Solved – Normalization vs Standardization for multivariate time-series

multivariate analysisnormalizationstandardizationtime series

I'm using Dynamic time warping (DWT) as a distance measure for comparing two multivariate time-series. I want to be able to cluster data using DTW as distance measure, since time-series may be shifted, skewed.

Since there are a couple of parameters I should normalize the series so that all the parameters have the same influence when trying to determine whether time-series are similar. I'm using Euclidean distance as local distance for DTW.

My question is – how to determine whether I should use normalization (subtract min and divide by max) or standardization (subtract mean and divide by standard deviation)?

Moreover, can anyone explain to me what is the point with standardization? I understand that it can help me determine how many standard deviations are values far from their mean, but why would that improve my similarity measure when comparing two time-series?

I'm not a statistician, so any explanation would be great. I understand that normalization would give me values in range [0,1] so that all parameters have values in same range, but what will I get by standardization?

Finally, should I divide each time-series by the standard deviation of the whole dataset, or only by standard deviation of the time-series I'm standardizing?

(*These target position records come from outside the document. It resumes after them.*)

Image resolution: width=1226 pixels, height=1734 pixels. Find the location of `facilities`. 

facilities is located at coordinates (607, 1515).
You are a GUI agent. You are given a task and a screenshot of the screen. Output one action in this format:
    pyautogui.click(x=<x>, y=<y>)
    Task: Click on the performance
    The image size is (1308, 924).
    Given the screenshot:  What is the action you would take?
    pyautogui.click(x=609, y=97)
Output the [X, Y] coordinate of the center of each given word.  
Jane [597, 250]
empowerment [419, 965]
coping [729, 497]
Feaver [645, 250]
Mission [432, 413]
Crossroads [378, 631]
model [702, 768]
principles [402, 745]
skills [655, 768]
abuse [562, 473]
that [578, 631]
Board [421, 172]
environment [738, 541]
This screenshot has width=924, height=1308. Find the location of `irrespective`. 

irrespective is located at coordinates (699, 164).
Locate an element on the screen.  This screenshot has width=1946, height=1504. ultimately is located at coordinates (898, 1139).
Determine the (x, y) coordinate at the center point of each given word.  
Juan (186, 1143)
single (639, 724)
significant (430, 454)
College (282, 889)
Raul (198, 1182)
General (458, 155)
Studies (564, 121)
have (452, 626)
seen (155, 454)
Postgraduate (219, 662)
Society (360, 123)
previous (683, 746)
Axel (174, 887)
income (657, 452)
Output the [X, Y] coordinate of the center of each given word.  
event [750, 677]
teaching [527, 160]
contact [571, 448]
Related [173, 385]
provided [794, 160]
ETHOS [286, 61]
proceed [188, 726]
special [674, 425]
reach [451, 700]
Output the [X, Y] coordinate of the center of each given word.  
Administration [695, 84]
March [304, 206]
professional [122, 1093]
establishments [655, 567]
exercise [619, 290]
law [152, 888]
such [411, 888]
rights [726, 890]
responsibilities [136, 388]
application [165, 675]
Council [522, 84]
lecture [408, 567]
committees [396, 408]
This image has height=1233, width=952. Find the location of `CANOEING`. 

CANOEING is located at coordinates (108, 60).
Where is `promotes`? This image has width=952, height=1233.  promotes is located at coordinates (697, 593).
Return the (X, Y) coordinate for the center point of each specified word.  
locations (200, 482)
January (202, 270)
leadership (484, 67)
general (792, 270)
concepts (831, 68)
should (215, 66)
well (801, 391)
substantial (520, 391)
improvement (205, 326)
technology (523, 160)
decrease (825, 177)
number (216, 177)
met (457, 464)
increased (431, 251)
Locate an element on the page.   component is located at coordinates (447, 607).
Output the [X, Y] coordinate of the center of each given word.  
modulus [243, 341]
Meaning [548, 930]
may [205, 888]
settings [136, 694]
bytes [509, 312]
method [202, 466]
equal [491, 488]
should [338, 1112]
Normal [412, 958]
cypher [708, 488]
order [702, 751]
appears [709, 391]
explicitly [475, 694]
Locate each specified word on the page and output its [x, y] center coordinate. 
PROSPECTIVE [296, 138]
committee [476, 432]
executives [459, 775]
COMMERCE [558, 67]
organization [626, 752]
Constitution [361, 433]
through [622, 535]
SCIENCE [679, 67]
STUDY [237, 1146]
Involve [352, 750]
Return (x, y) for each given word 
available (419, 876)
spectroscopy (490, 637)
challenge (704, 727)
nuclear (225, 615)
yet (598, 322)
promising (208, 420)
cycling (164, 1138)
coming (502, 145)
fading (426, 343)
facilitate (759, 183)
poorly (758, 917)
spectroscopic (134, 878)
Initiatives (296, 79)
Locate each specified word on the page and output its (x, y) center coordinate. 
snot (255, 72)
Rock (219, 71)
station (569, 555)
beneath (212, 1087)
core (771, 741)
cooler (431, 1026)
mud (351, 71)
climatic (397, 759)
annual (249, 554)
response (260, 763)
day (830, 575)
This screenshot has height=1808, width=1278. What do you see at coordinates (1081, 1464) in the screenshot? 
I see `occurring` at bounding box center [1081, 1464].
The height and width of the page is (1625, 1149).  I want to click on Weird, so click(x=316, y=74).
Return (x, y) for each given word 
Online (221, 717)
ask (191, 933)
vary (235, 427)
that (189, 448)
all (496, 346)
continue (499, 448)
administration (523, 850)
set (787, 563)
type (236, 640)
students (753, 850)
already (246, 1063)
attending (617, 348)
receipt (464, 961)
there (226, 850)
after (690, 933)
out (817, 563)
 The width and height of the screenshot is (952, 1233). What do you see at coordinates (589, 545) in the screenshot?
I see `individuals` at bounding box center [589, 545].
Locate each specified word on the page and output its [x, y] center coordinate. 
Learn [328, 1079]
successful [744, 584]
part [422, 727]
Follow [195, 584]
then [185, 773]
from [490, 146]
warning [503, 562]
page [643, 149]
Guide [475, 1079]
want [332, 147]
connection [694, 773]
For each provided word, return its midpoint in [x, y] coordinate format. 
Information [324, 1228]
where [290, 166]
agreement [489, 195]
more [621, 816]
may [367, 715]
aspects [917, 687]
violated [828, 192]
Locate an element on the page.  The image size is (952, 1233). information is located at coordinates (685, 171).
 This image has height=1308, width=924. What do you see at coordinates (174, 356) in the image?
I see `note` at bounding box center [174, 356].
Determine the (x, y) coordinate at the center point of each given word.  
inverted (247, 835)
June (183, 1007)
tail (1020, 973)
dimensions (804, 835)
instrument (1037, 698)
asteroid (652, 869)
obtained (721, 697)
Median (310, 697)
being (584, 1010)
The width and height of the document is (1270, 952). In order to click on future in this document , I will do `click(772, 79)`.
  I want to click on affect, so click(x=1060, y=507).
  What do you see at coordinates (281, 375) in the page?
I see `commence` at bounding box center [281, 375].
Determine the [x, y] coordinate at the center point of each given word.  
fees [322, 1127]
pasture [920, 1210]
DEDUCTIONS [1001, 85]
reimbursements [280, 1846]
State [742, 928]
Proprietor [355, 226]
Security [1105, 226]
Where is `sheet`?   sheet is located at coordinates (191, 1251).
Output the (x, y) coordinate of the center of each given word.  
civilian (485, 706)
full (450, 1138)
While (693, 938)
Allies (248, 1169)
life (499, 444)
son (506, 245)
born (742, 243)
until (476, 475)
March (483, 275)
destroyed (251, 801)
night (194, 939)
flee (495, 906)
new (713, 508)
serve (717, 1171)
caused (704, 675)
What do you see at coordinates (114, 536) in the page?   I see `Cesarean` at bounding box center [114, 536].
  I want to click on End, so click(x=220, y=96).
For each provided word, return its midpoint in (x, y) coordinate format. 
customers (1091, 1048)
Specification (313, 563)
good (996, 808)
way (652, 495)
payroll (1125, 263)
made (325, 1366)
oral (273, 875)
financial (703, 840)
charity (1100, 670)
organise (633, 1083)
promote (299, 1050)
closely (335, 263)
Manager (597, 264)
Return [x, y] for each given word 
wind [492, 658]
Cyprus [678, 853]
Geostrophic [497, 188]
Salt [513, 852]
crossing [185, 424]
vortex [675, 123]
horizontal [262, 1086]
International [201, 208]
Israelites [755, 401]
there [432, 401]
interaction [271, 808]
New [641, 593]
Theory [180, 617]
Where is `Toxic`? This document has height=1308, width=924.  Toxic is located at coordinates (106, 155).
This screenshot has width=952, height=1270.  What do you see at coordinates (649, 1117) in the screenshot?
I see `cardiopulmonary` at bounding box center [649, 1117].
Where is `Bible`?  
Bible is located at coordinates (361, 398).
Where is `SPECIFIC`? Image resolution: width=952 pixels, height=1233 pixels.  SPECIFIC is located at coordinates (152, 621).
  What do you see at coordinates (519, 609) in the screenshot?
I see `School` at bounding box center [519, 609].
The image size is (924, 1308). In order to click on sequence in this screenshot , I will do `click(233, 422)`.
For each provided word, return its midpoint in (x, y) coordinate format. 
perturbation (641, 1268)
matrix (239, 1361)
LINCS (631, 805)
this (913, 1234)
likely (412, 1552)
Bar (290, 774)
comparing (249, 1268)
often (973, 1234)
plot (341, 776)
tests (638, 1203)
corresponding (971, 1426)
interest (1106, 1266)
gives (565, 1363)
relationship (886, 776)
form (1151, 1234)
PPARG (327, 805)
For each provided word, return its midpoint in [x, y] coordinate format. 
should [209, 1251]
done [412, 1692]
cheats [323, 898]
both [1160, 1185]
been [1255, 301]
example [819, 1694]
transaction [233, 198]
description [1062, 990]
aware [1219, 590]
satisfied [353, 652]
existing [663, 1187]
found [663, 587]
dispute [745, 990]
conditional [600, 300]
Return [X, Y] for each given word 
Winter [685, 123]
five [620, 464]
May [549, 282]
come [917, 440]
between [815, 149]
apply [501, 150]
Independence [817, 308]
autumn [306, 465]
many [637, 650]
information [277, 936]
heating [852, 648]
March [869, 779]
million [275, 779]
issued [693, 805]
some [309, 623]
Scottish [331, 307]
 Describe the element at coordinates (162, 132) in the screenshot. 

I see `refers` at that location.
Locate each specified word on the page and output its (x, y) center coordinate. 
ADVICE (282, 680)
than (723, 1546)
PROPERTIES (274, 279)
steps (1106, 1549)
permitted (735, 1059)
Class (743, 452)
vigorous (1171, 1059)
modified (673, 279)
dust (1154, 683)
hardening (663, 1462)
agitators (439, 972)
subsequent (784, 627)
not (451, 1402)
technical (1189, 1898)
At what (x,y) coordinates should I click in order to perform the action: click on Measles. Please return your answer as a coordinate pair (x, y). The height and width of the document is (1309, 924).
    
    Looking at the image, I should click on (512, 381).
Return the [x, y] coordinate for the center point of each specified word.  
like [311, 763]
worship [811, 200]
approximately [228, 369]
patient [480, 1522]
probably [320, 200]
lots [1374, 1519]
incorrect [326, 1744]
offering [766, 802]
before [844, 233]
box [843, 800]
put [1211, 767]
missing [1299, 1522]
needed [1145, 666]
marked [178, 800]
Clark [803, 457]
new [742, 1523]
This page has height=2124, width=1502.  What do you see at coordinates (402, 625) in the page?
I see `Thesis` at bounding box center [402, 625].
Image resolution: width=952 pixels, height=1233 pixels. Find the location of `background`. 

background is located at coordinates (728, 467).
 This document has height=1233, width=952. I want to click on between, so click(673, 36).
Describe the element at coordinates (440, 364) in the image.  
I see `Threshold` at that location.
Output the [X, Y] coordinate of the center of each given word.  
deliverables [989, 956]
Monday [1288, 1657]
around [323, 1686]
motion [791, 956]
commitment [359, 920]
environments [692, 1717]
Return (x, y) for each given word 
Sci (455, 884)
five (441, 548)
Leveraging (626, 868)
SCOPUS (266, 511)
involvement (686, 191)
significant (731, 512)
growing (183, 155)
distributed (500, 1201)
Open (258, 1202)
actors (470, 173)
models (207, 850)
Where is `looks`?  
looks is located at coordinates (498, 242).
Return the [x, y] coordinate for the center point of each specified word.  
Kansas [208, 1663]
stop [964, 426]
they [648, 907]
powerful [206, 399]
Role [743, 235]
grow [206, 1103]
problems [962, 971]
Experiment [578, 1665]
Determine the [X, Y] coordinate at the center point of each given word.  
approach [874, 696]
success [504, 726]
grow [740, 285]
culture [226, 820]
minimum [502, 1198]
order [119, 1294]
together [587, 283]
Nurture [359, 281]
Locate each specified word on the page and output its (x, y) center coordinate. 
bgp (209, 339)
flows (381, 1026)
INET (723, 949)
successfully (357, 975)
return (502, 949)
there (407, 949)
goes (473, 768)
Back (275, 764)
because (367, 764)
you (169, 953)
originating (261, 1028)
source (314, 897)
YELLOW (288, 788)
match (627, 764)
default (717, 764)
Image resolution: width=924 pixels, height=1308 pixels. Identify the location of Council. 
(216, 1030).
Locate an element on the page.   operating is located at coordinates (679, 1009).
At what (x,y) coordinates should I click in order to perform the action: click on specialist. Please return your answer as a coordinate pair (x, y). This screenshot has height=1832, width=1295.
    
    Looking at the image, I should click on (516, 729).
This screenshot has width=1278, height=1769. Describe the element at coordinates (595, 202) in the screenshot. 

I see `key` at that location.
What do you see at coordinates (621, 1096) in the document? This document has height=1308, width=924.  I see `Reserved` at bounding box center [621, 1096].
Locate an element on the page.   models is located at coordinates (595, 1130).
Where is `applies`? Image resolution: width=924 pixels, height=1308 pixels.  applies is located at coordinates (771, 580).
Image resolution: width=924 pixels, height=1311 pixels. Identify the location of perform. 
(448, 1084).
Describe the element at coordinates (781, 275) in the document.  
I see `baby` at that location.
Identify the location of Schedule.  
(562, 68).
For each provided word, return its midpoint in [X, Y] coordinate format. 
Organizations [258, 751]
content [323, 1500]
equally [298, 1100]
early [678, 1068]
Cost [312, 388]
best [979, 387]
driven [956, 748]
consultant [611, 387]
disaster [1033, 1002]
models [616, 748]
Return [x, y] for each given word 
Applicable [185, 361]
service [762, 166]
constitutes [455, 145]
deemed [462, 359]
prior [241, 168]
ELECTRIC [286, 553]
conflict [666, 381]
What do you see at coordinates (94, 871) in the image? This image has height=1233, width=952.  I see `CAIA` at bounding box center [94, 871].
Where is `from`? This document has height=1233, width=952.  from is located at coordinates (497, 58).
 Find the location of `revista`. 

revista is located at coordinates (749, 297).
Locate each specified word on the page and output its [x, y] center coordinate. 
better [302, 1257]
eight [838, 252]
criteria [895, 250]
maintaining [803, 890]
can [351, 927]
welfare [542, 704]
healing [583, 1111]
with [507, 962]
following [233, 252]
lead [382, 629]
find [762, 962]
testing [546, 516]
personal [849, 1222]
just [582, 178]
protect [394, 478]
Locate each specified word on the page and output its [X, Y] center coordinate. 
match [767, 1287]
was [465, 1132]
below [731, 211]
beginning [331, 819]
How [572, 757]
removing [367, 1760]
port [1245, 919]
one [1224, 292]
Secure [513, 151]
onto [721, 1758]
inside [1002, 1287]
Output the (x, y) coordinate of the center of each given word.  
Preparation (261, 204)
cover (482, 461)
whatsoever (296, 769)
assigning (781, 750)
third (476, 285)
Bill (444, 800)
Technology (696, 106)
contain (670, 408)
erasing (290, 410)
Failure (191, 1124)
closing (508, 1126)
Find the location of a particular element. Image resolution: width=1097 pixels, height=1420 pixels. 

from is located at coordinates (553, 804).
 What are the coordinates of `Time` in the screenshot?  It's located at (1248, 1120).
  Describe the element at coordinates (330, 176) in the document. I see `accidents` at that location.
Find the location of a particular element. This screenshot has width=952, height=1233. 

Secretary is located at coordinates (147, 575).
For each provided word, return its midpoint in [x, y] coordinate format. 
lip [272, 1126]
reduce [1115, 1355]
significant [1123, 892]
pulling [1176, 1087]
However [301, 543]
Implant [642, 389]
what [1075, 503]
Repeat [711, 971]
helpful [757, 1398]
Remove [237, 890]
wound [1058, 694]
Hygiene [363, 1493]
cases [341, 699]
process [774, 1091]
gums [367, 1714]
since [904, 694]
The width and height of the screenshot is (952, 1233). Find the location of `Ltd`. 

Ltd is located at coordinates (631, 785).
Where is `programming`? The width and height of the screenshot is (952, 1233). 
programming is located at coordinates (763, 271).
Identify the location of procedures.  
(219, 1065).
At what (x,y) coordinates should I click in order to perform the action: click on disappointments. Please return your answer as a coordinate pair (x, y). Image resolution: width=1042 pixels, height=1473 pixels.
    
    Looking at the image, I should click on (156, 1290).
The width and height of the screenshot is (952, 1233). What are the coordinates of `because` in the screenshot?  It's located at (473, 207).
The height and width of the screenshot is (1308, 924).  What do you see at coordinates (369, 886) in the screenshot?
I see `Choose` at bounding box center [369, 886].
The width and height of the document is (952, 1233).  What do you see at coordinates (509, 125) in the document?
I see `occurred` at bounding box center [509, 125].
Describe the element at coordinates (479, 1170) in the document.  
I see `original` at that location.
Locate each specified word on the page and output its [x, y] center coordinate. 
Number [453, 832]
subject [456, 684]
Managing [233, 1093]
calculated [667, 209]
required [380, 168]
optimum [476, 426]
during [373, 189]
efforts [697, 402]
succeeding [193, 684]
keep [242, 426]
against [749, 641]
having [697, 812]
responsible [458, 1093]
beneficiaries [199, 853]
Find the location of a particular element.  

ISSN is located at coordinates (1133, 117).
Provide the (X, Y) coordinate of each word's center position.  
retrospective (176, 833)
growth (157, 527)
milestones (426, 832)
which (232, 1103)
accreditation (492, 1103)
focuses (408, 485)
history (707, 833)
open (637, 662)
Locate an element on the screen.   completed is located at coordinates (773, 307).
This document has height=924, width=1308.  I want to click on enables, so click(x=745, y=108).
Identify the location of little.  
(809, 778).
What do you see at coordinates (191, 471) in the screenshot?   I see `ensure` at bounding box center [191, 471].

I must also emphasize that my data does not belong to a normal distribution.

Best Answer

@Chris has a very good answer. There is one important point to make about standardization/normalization, though I am not sure if it 100% applies to the OP case. The point is that you want to be careful about "data leakage" from the future into the past.

I am not sure what you plan to do after applying the DTW, but say you are in a forecasting scenario where you want to predict the future. Also for the sake of example say you have 10 years of data and you want to train your model on the first 9 years and test on the last year. When you standardize, you should only standardize over data from the first 9 years. So if you are using the formula as @Nick Cox suggested of $(value − min) / (max − min)$, then you want to only to get the $max$ and $min$ values over the first 9 years, and not over the entire 10 year range. If normalize the first 9 years of data using information from the first 10 years, then you are leaking some data from the future into the past. So then you will end up with worse prediction performance between your testing set and validation set, or such.

Again, the OP did not explicitly mention this issue, but I thought that other users who visit this post might want to know about the data leakage issue.